● YOUR INSTRUCTIONS:
The answer must be every line below that holds the word "computer".

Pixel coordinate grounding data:

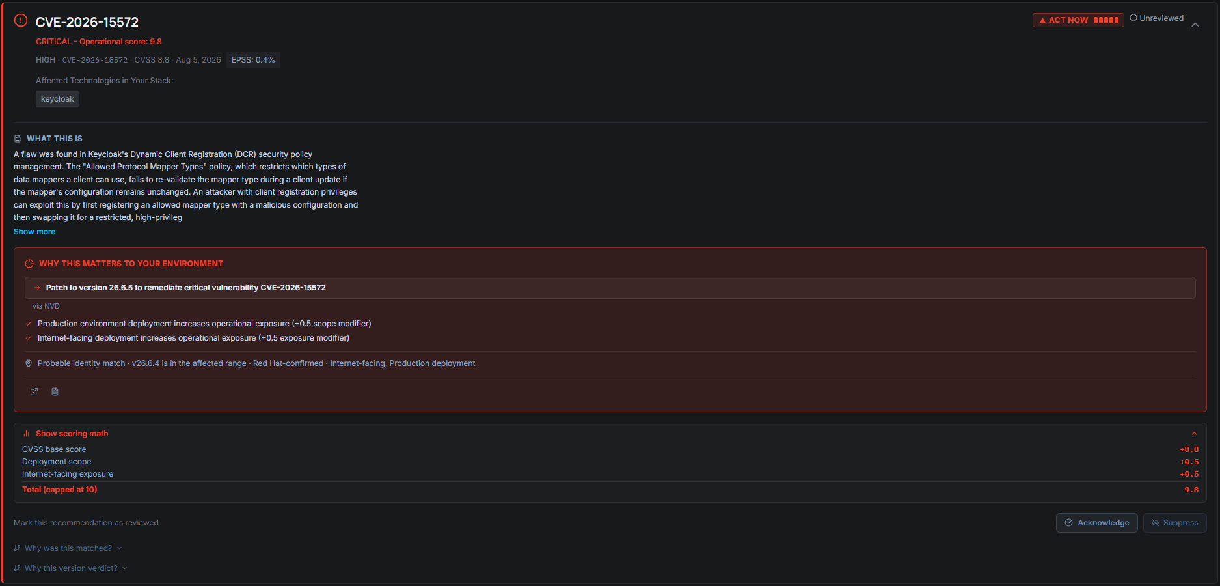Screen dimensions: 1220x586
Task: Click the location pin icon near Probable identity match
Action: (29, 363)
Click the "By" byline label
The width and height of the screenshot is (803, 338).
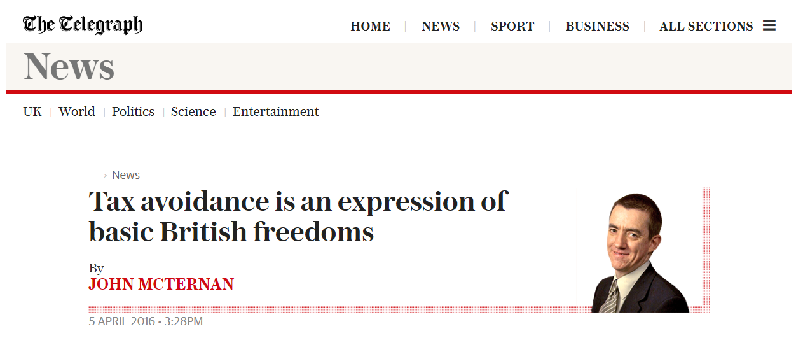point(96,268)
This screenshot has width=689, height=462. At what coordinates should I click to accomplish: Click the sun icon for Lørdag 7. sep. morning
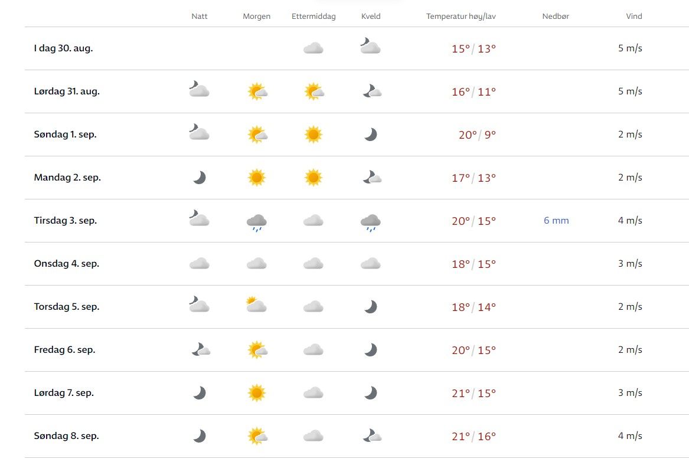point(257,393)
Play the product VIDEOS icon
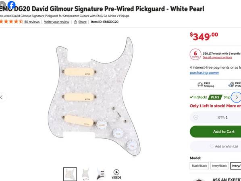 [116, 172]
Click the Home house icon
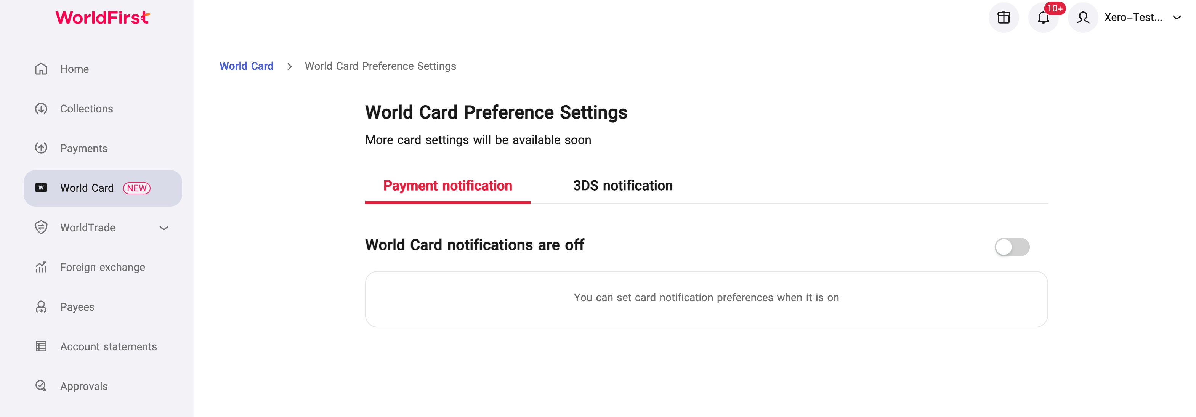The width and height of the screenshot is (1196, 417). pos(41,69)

* * *

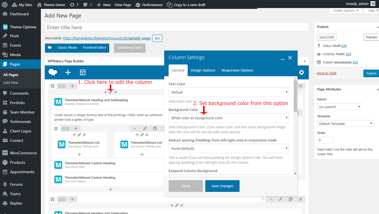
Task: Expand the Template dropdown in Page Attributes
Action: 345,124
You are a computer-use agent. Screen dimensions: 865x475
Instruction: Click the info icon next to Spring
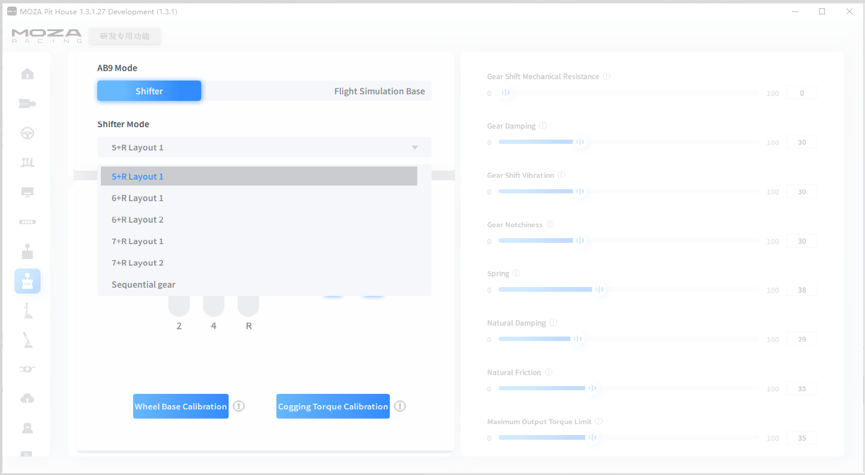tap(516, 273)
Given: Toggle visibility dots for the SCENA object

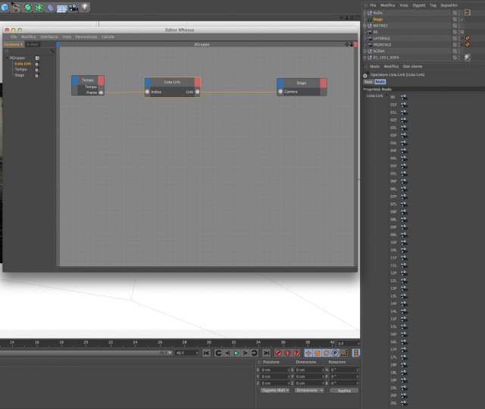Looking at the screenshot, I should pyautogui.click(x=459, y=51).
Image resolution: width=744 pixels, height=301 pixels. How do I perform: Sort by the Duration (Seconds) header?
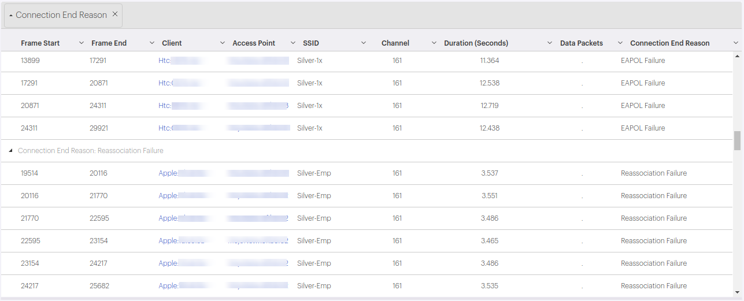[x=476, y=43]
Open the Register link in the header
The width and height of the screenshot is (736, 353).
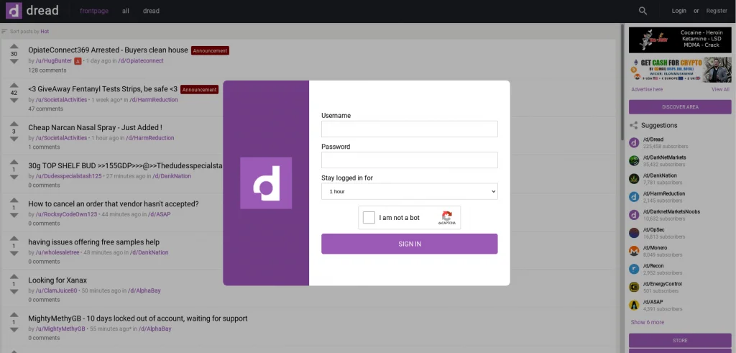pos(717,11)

==

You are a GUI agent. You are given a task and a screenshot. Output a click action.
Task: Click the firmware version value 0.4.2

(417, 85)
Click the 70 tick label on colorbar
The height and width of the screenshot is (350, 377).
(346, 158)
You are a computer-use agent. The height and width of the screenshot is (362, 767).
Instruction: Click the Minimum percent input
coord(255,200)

● TASK RESULT:
You are a computer-use agent. Screen dimensions: 865x475
You are a computer-use agent. The height and width of the screenshot is (362, 767).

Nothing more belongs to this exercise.